Secreted Ac-APE/Ref-1 binds directly to RAGE
Because secretion of Ac-APE1/Ref-1 and increased RAGE expression were observed in response to hyperacetylation, we investigated whether Ac-APE1/Ref-1 could bind to RAGE and induce cell death in MDA-MB-231 cells. We tested the binding ability by co-immunoprecipitation of RAGE and Ac-APE1/Ref-1; binding was assessed between the recombinant proteins, Ac-APE1/Ref-1 and RAGE-Fc, between secreted Ac-APE1/Ref-1 in the culture medium and RAGE-Fc, and between secreted Ac-APE1/Ref-1 in the culture medium and RAGE in the membrane fraction. Following preparation of rh Ac-APE1/Ref-1 by incubation with ASA solution, rh Ac-APE1/Ref-1 formed a tight immune complex with rh RAGE-Fc (Fig. 5A). Secreted Ac-APE1/Ref-1 in the culture supernatant of ASA-treated MDA-MB-231 cells bound to RAGE-Fc (Fig. 5B). Binding of secreted APE1/Ref-1 with RAGE in the plasma membrane fraction was confirmed (Fig. 5C), and the interaction was significantly increased following acetylation (Fig. 3B).

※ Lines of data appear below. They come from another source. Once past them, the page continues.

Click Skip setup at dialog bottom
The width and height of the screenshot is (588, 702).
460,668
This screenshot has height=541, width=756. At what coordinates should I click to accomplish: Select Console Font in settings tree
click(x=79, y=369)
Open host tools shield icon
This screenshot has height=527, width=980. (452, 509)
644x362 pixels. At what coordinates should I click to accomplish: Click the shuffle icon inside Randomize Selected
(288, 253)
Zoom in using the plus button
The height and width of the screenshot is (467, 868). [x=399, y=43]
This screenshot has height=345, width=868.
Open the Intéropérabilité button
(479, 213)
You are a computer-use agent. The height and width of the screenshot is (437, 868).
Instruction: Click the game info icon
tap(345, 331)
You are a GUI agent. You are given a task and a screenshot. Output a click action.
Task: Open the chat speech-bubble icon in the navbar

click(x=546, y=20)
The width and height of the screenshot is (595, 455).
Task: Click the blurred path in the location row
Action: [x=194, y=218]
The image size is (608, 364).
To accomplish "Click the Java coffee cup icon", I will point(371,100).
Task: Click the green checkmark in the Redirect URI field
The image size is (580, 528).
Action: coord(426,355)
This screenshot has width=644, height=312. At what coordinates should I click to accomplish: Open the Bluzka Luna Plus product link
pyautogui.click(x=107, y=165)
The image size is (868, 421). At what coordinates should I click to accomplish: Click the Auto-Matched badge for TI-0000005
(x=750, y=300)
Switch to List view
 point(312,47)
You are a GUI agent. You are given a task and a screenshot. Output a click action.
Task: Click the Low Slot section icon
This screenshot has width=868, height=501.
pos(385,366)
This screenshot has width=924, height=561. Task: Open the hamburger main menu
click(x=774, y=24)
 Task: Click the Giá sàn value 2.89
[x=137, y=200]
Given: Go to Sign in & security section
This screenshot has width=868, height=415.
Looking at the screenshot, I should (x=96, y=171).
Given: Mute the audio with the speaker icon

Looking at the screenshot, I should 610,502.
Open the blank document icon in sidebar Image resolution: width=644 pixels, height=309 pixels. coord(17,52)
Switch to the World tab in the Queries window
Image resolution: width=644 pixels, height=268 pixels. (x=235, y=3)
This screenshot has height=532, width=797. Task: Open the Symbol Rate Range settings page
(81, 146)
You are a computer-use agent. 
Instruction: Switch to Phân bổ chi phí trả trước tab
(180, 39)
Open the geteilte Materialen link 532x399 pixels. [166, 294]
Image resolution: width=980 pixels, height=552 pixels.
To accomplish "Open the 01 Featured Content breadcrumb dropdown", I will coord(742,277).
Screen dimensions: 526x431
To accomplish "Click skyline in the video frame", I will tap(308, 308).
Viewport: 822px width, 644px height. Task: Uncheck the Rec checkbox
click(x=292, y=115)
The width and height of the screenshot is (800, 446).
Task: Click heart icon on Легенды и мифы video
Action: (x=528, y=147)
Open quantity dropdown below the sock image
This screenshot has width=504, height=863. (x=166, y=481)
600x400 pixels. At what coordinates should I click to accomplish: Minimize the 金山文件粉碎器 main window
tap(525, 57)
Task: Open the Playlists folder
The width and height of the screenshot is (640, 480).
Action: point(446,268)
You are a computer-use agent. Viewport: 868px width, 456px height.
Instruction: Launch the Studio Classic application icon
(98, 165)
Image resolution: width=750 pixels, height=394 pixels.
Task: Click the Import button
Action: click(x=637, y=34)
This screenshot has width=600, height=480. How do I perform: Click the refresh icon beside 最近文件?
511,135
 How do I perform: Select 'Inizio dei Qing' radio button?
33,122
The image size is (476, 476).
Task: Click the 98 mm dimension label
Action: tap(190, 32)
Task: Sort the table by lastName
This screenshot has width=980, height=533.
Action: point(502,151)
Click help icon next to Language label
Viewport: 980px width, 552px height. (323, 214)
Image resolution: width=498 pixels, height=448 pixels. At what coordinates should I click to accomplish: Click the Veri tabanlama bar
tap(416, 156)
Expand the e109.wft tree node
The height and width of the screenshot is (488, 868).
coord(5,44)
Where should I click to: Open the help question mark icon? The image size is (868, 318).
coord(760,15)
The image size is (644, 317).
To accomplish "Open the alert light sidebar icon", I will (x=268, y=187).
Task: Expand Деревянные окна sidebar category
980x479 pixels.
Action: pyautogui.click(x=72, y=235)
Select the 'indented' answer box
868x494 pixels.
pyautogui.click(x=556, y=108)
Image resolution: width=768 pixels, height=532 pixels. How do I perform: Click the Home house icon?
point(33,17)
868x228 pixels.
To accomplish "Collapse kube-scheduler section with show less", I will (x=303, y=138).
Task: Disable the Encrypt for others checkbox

Figure 5: Secreted Ac-APE1/Ref-1 bound to RAGE in response to hyperacetylation. A. Direct binding between RAGE-Fc and rh Ac-APE1/Ref-1, B. between RAGE-Fc and Ac-APE1/Ref-1 from conditioned medium, and C. between RAGE in the membrane fraction and secreted Ac-APE1/Ref-1. Binding was observed by co-immunoprecipitation with anti-APE1/Ref-1 or RAGE antibodies followed by anti-RAGE or APE1/Ref-1 antibodies, respectively. The binding interaction between Ac-APE1/Ref-1 and RAGE in the plasma membrane was visualized using with a Duolink II PLA system with primary anti-APE1/Ref-1 and anti-RAGE antibodies. D. RAGEOV MDA-MB-231 cells were incubated with rh APE1/Ref-1 (upper panels) or rh Ac-APE1/Ref-1 (lower panels). E. MDA-MB-231 cells were treated with ASA and then further incubated with rh Ac-APE1/Ref-1 (upper panels) or the medium containing secreted Ac-APE1/Ref-1 (lower panels) rather than the normal culture supernatant. F. MDA-MB-231 cells were treated with SA (upper panels) or ASA (lower panels). Cells were then subjected to Duolink II PLA. The PLA-specific fluorescence which represents the Ac-APE1/Ref-1-RAGE signals, and the DAPI nucleic staining were colored red and blue, respectively. The experiment was repeated multiple times with similar results; data shown are from a representative experiment.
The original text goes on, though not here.